Jovem de 25 anos usou uniforme de faxineira da mãe para fotos de formatura

Para homenagear a mãe faxineira, Roberta Mascena, recém-graduada no curso de Pedagogia em Santos (SP), utilizou seu uniforme de trabalho para a sessão de fotos de formatura. Aos 25 anos, Roberta contou ao portal G1 que Marlene de Oliveira, sua mãe, foi sua inspiração para concluir o ensino superior.

Roberta conta que a mãe, que precisou largar os estudos aos 13 anos para trabalhar na cidade de Afogados da Ingazeira, em Pernambuco, retomou os estudos depois de adulta, em 2010. “Quando eu estava na 8ª série, ajudei minha mãe a estudar. Ela cursava a EJA na Escola Barão do Rio Branco. Não sabia muito, mas ajudei no que pude. Lembro dela saindo superfeliz das provas de matemática porque tirava as notas mais altas da sala”, conta ao portal G1.

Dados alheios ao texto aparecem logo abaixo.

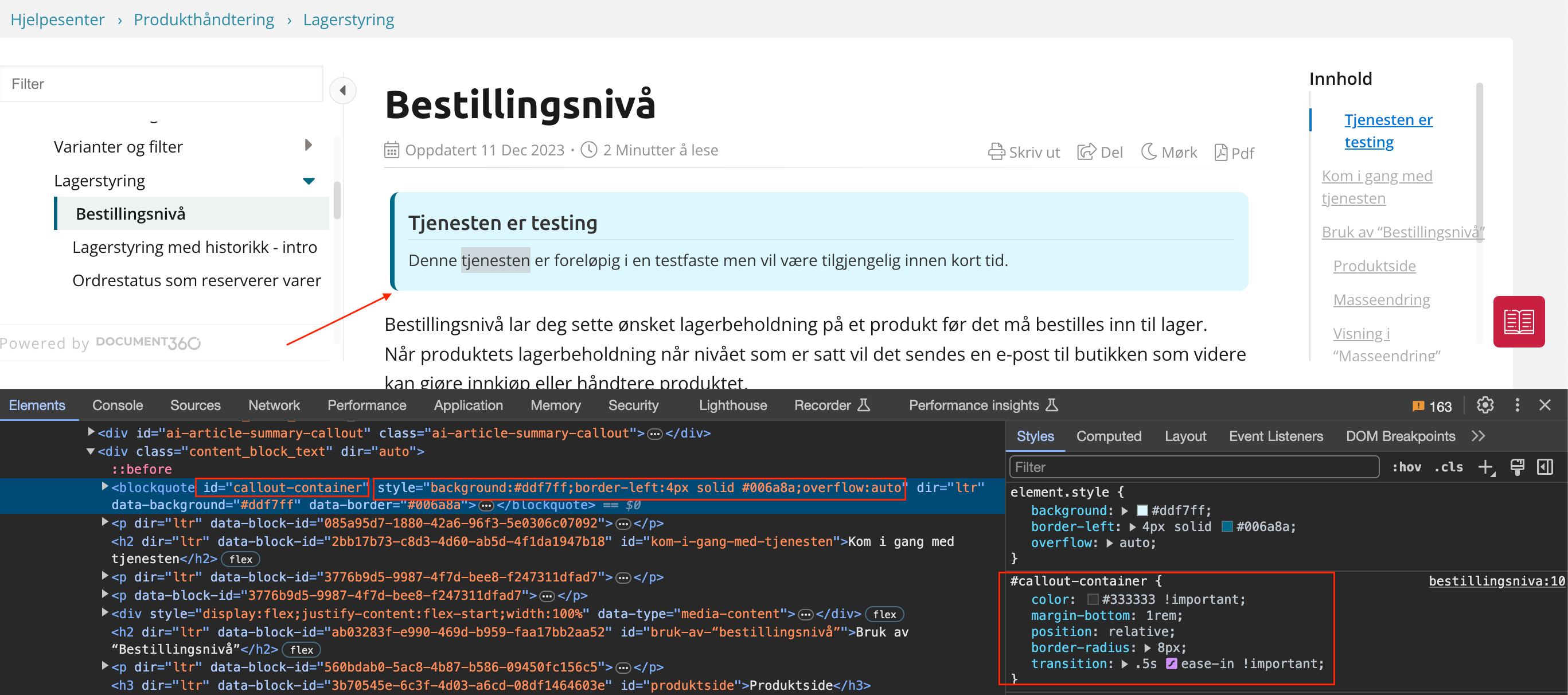This screenshot has width=1568, height=695.
Task: Toggle computed styles sidebar icon
Action: (1545, 467)
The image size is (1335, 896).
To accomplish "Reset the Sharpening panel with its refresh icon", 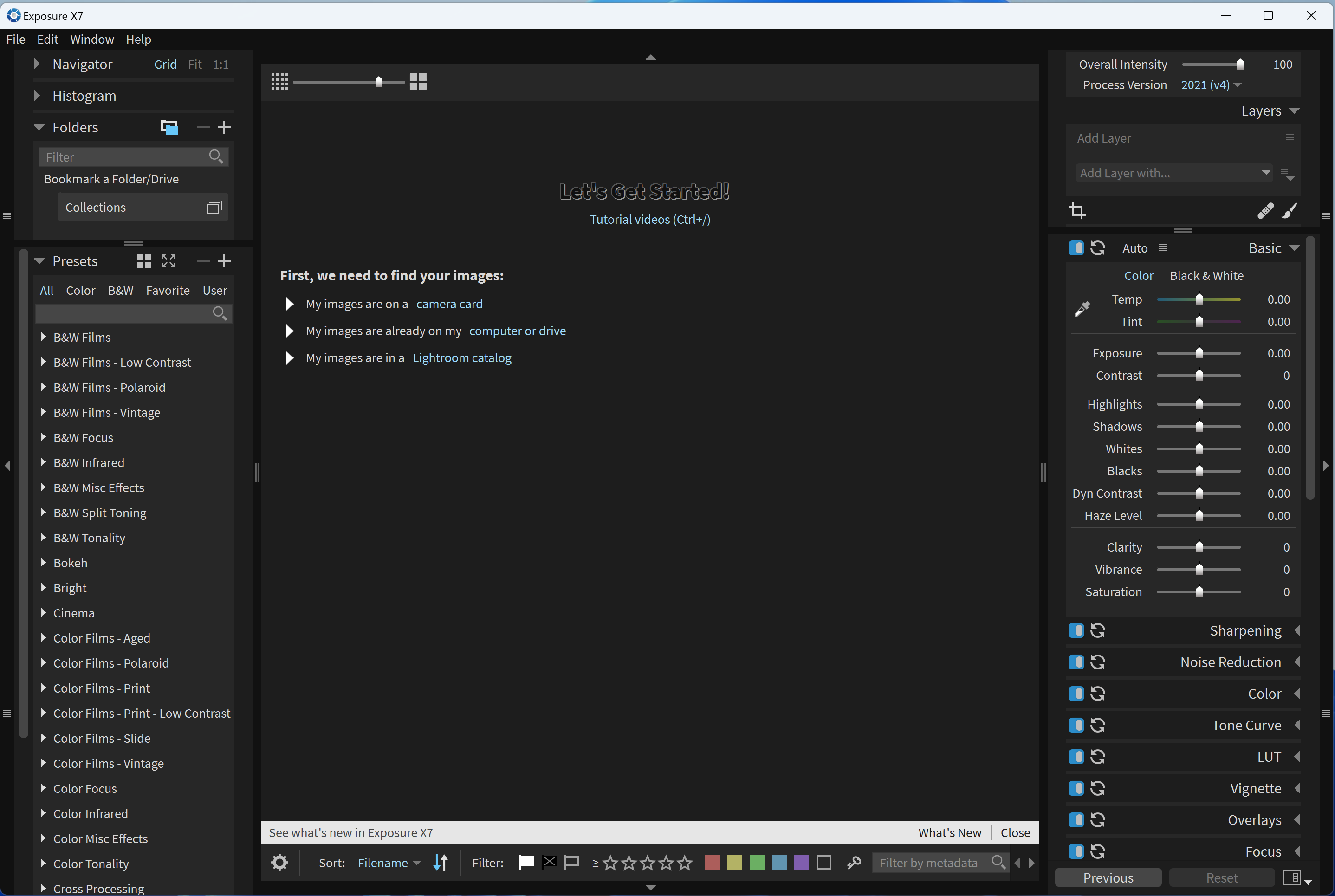I will [1098, 631].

Já Roberta, que estudou em escolas públicas, contou com a ajuda da mãe faxineira e do pai taxistas para pagar o curso de pedagogia na Universidade Metropolitana de Santos. A homenagem, então, veio na sessão de fotos, único momento em que a mãe de Roberta poderia estar presente, já que a colação de grau ocorreu sem a presença de convidados devido à pandemia da Covid-19.

Roberta, então, usou o uniforme utilizado pela mãe por baixo da beca. “Na hora que fomos tirar a foto, eu abri a beca, ela viu a roupa. Ela começou a chorar e me abraçou. Ela não falou nada porque eu acho que não tem palavras que possam expressar qualquer tipo de sentimento que ela teve naquele momento”, disse Roberta.